Sensibletrousers · 28/03/2023 20:37

Pink39tree · 28/03/2023 19:29

I have drafted an email to send to the hotel, can someone just read over and see if anything I need to add. Thanks for some of the responses I have incorporated a lot of what you said.

Dear Miss XXXX,

Thanks for your earlier response. I’m disappointed that a resolution from yourselves hasn’t been made sooner in regards to this situation considering there has been a clear breach of the terms and conditions that this hotel was advertised at.

“Xxxxx is an Adults only retreat hotel in the heart of XXXX that embody’s this concept and targets to guests that appreciate the blissful and relaxing scenario that this kind of environment offers. To ensure undisturbed escapism XXXX has a minimum age of at least 18 for all guests.”
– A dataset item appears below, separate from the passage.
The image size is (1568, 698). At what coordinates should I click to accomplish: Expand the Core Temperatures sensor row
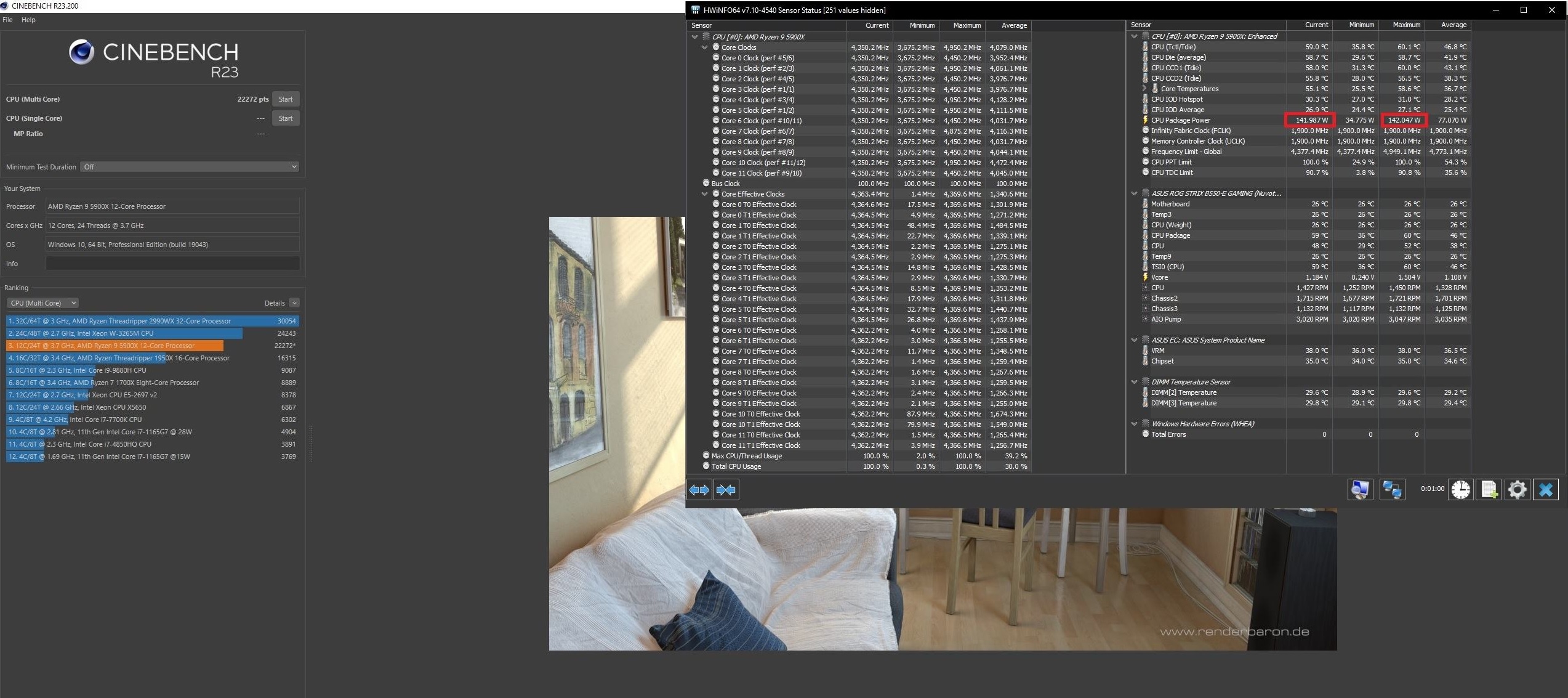click(x=1144, y=89)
Therefore, I’m sure you can appreciate our frustration that despite this holiday being advertised as adult only and very clearly states “all guests must be the minimum age of 18” you are allowing children to stay- which goes against the whole reason of booking an adult only holiday.

Our earlier correspondence seems to suggests that you believe we are aware and wanting the children to be allowed to stay and that the booking was an add on to ours. I can confirm that this is definitely not the case. Frankly, I am shocked that nobody decided to get in contact with the lead booker, myself, to clarify this was the case before breaching your own terms and conditions to make sure it was a wish we wanted. We only request for this to be the adult only holiday that was advertised. Again, the hotel being adult only was a key criteria in our booking.

As we have come to believe that the accommodation you are now offering is not as advertised and not in accordance with your terms and condition we consider that our agreement has been broken.

I hope to hear from you soon on what your plan of action is to honour this to an adult only environment during our stay, and in failure to reach a appropriate compromise to do so we must ask that you make immediate refund in full.

Many thanks, “

additionally the bride and I have spoken and we are going to wait to see what the hotel say before speaking to SIL. The reason being we’re hoping for the ideal situation where the hotel get involved and say to her “apologies about the misunderstanding no children can stay we can cancel your booking” and then she will think it’s between her and them and try and keep the drama down. Secondly if the hotel cancel our booking then we would want to secretly re book somewhere else because I definitely believe this was done maliciously and we wouldn’t want her to know where we are going.

It’s a good email but very wordy. Especially for non-native English speakers.

I would end with a very simple, clear fact-based statement that lays out the hotel manager’s options, such as:

“Therefore, there are two ways this problem can be solved: either you cancel the add-on booking with children (as it is NOT part of our block booking, and it breaches the T&Cs re over 18 only), OR we cancel our block booking with full refund based on that breach of T&Cs. I look forward to hearing from you with your decision.

Sincerely,

Force the hotel into making the decision by being clear, and not giving them any logical wiggly room. If the their choice is refund one room, or refund 10 rooms, I think I know what they’ll choose!

Good luck

AliceOlive · 28/03/2023 20:38

SweetCoriander · 28/03/2023 20:20

It's 'embodies' not 'embody's', if we're all going to throw ourselves into this.

That's been driving me mad since the beginning of this fascinating saga.

Oh Lord. I didn’t even read that bit. And I agree with all the posters saying to just keep it short and ask how they plan to fix it.

Stravawindow · 28/03/2023 20:38

pinksheetss · 28/03/2023 20:08

Saw this exact scenario being discussed in a podcast snippet posted on tiktok just this morning 🧐

Me too.

wordler · 28/03/2023 20:39

Send a joint email to the SIL and her husband with a photo of all the inappropriate hen night stuff etc and let them know it's not going to be a suitable trip for children.

cartagenagina · 28/03/2023 20:41

I agree you should give the hotel two clear choices. They either cancel SIL booking or yours.

I also agree that in the unlikely event yours is the booking cancelled, you book a Villa. That way SIL can’t gatecrash.